+++ Data supplied +++
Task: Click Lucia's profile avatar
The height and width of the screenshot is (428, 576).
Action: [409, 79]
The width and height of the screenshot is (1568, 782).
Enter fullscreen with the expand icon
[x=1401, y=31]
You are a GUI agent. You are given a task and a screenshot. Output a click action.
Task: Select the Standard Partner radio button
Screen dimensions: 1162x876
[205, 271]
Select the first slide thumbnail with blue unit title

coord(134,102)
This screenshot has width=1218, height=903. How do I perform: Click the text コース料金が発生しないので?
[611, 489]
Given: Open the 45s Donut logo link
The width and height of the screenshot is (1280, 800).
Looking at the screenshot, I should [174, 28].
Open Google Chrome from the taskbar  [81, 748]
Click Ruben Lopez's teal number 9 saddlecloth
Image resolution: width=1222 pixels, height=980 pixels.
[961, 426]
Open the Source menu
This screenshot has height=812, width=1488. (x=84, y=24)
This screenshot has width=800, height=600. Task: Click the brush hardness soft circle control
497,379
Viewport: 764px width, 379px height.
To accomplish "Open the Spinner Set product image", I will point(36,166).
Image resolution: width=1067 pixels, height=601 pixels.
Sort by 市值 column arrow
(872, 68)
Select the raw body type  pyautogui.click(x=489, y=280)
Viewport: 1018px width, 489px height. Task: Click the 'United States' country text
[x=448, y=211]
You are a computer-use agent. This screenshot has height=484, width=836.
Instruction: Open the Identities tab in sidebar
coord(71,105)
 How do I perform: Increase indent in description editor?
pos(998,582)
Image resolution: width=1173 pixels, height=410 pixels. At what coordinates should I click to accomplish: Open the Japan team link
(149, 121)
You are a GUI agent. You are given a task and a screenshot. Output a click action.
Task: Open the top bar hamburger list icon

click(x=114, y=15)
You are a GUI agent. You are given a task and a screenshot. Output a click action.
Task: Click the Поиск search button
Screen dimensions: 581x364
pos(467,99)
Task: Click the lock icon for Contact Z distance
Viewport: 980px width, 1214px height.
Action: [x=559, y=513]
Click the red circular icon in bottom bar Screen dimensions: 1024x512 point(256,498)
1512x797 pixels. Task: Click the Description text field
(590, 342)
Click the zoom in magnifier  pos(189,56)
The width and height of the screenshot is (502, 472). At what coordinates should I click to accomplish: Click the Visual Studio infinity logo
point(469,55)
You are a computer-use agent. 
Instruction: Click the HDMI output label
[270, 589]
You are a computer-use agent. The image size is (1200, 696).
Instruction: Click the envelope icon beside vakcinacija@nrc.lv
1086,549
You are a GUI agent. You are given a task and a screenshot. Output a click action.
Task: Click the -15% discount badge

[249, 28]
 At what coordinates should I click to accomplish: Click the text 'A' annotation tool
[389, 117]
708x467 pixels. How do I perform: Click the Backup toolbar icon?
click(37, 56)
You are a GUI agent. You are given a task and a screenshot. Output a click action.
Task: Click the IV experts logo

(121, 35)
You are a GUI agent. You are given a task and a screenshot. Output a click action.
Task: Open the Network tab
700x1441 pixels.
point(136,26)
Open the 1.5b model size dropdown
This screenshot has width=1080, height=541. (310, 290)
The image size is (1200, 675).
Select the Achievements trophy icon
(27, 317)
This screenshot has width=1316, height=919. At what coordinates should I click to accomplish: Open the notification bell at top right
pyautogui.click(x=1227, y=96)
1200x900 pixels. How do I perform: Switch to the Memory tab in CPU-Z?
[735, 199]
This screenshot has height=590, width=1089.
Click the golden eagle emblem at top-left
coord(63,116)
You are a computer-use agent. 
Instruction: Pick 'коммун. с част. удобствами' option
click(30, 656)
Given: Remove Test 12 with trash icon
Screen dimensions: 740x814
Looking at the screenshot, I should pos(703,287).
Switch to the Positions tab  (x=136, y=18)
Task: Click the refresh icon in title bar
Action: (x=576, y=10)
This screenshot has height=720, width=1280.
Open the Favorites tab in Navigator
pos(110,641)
+++
Required work
Copy out each line from the lines above that contains the word "text", matching its case exactly.

Full solution
This screenshot has width=1218, height=903. How do I perform: Click the text コース料金が発生しないので?
Viewport: 1018px width, 489px height. Task: Click the 'United States' country text
1512x797 pixels. Task: Click the Description text field
 At what coordinates should I click to accomplish: Click the text 'A' annotation tool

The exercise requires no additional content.